Unlike Orban, he supports Poland’s actions on behalf of Ukraine. Like Orban, he is anti-immigrant, including the million or so Ukrainian refugees who fled to Poland after the Russian invasion in 2022.

Nawrocki represents a beachhead for the MAGA movement in Poland. Trump endorsed him. And the Conservative Political Action Conference held its first meeting in Poland in the week leading up to the election—to give Nawrocki a last-minute boost. Homeland Security head Kristi Noem appeared at the gathering to announce that Nawrocki and other European politicians in attendance “will be the leaders that will turn Europe back to conservative values.”

Nawrocki has made his outsider status an advantage. He’s a first-time politician and, at his campaign’s outset, half of Polish voters had never heard of him. Like Trump, he somehow managed to survive several scandals—including allegations of procuring prostitutes for clients—that would have killed the careers of other politicians.

Perhaps his greatest asset, however, was that he wasn’t associated with the current Tusk government. In February 2025, nearly 60 percent of Poles were dissatisfied with Tusk and his coalition partners.

The progressive disadvantage

The far right, when it attains power, doesn’t observe the niceties of the law. In Poland, PiS went straight for the judicial jugular to stack the courts in its favor. Trump issues unconstitutional executive decrees. Daniel Noboa handed out money to essentially buy the recent election in Ecuador.

Liberals, on the other hand, are generously more scrupulous about obeying the law (at least in comparison). They play by the rules, which means that they must somehow restore some semblance of democracy within the legal constraints of democracy. It’s as if one side digs a giant hole with a backhoe without bothering to file an environmental impact statement or inform the owners of the land. The other side scrambles to meet all the legal requirements of filling in the hole, and then is given only a trowel to do the job.

That’s certainly been the case in Poland. PiS attacked independent judges and tried to silence critical journalists. Tusk, meanwhile, has been bound by democratic rules (the presidential veto) and democratic procedures (the presidential election).

The far right generally doesn’t give a fig about democracy. Right-wing ideologue Curtis Yarvin once called for “the liquidation of democracy, the Constitution, and the rule of law,” which put him on the margins of discourse in 2008 when he published his manifesto under the pseudonym of Mencius Moldbug. Today, his proposal to cede all power to a CEO-in-chief has become a near-reality, and Yarvin has become a veritable MAGA whisperer with close links to J.D. Vance, among others.
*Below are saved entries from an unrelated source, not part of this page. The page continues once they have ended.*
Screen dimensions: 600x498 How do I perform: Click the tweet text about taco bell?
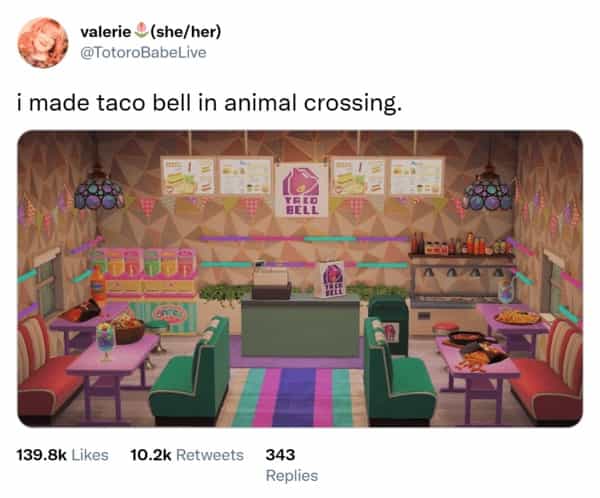tap(210, 102)
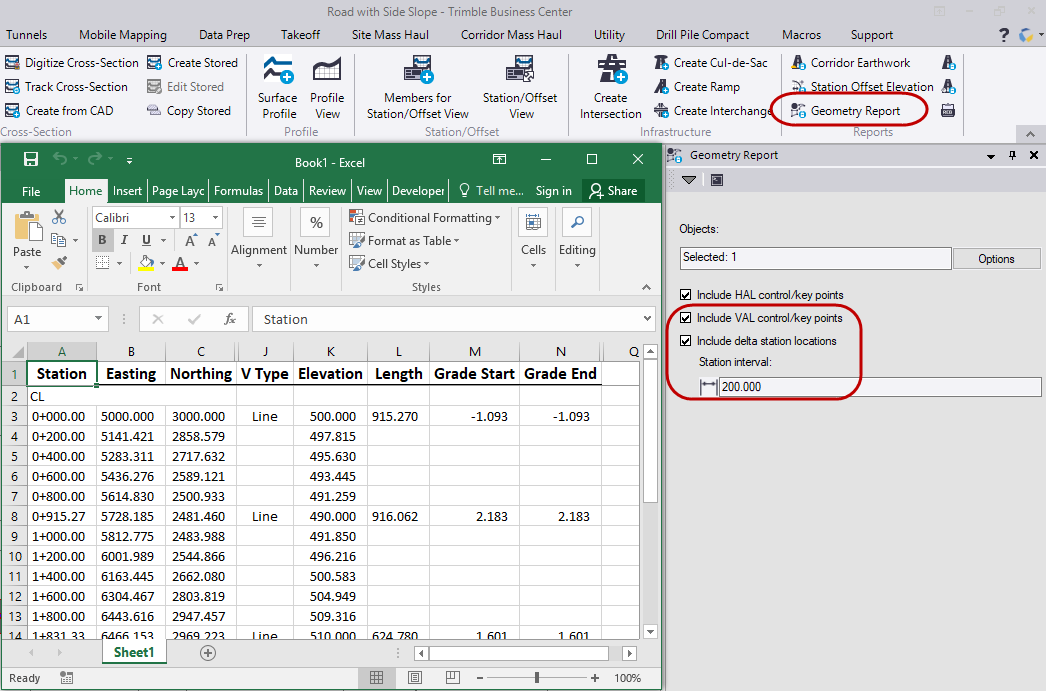Click the Excel zoom slider
The height and width of the screenshot is (691, 1046).
coord(537,678)
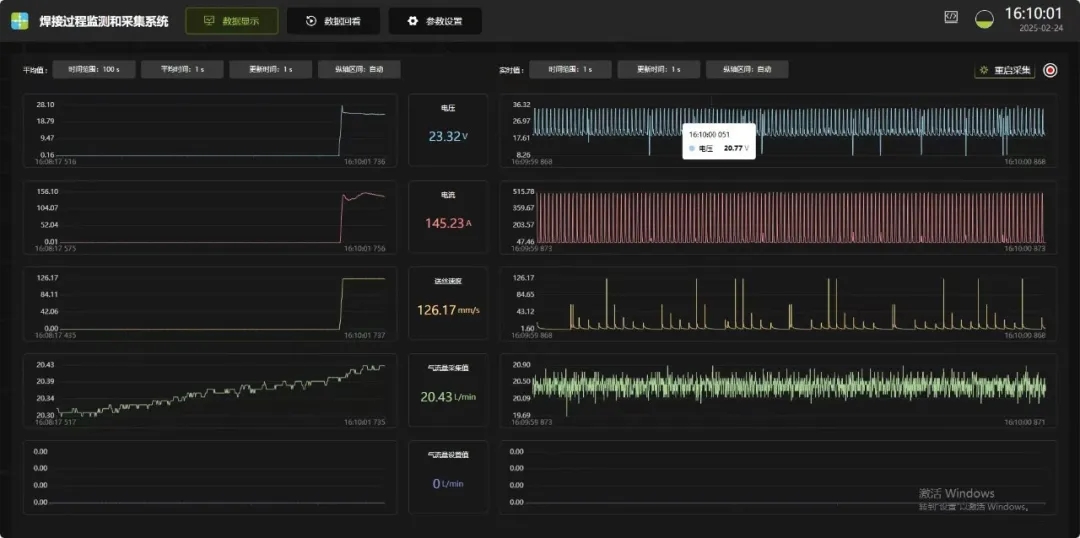Click the gear icon in 参数设置
Screen dimensions: 1080x538
click(x=410, y=21)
Unfortunately, however, defending democracy isn’t necessary a winning strategy for progressives. Satisfaction with U.S. democracy actually increased after Donald Trump’s election last November. To win, progressives have to focus not just on the plutocrats or Trump’s violations of civil rights but on the intersection of the two: corruption.

Anti-corruption campaigns are populist, cut across ideological categories, and capitalize on the desire of people to “throw the bums out.” Trump and his allies around the world are corrupt, above all. Voters should be more exercised about the breaking of political rules but in practice they’re angrier about the breaking of economic rules and the outright theft of government resources.
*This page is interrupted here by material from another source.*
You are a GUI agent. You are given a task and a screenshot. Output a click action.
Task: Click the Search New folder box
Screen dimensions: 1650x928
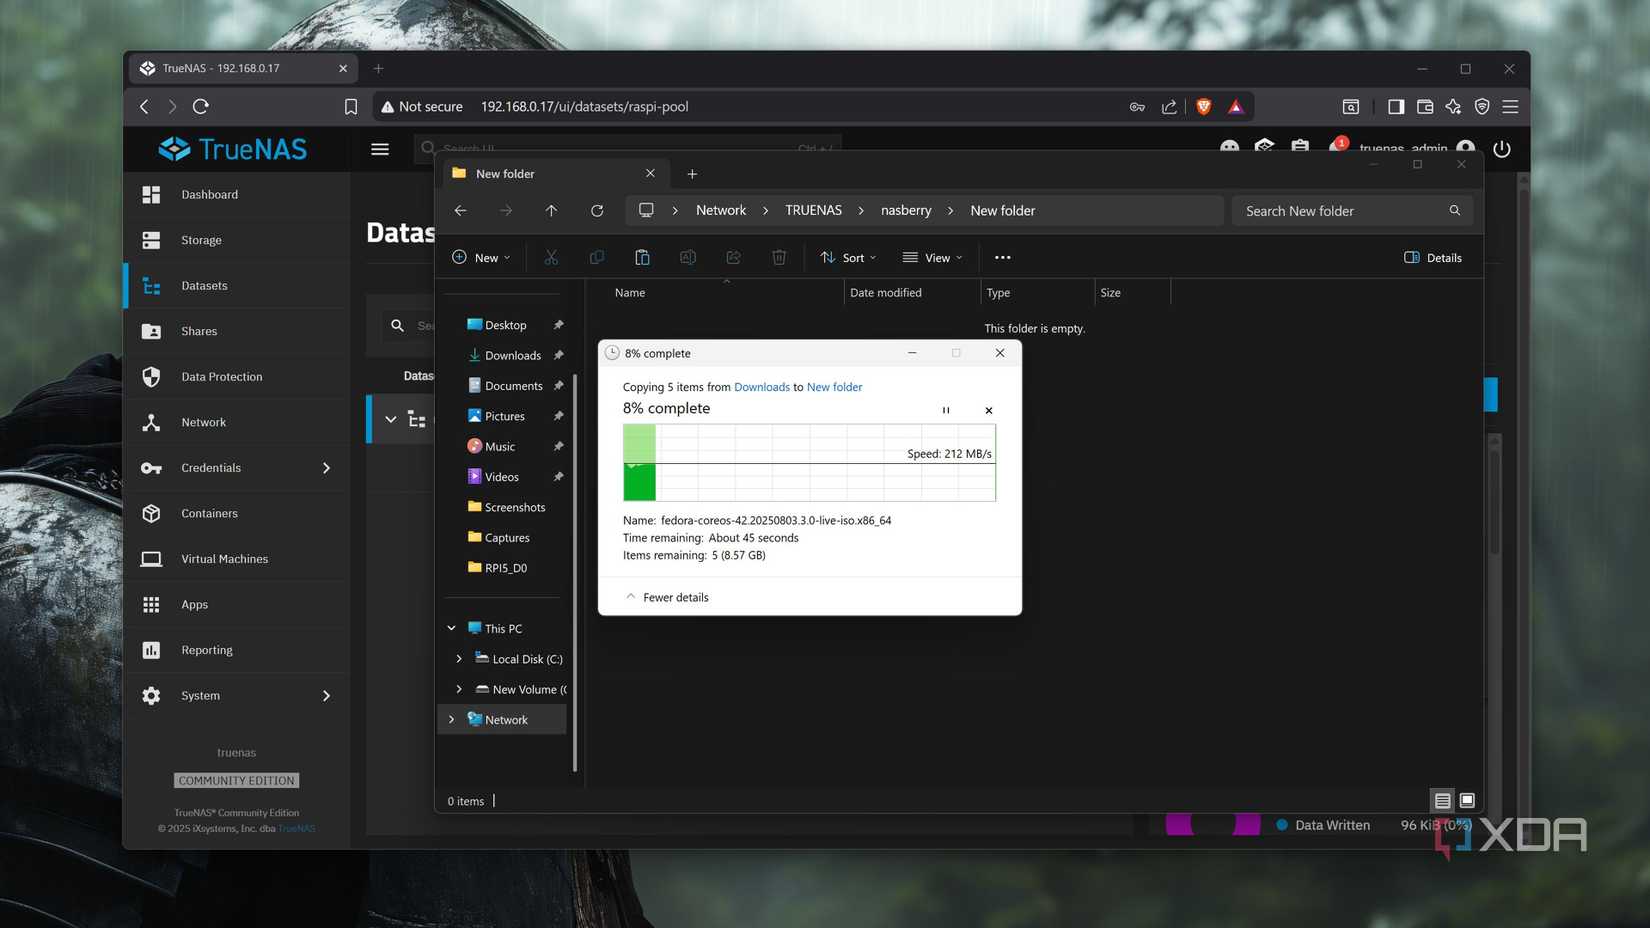[x=1340, y=211]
The other takeaway from Poland is the continued popularity of an economic agenda that truly benefits the have-nots. One of Duda’s vetoes, just last month, was to shoot down a Tusk effort to reduce health care revenue. When will liberals learn? Nawrocki’s insistence during his campaign on an agenda of economic populism provided him with just enough of amargin of victory.

An anti-corruption platform married to a social democratic agenda would be a killer combo for progressive candidates. Many countries are teetering politically, capable of being nudged one way or another by a small percentage of voters. Can left and liberals find a way to work together to fashion broadly popular campaigns—as in France in 2024 and South Korea in 2025—to prevent MAGA forces from taking over the world?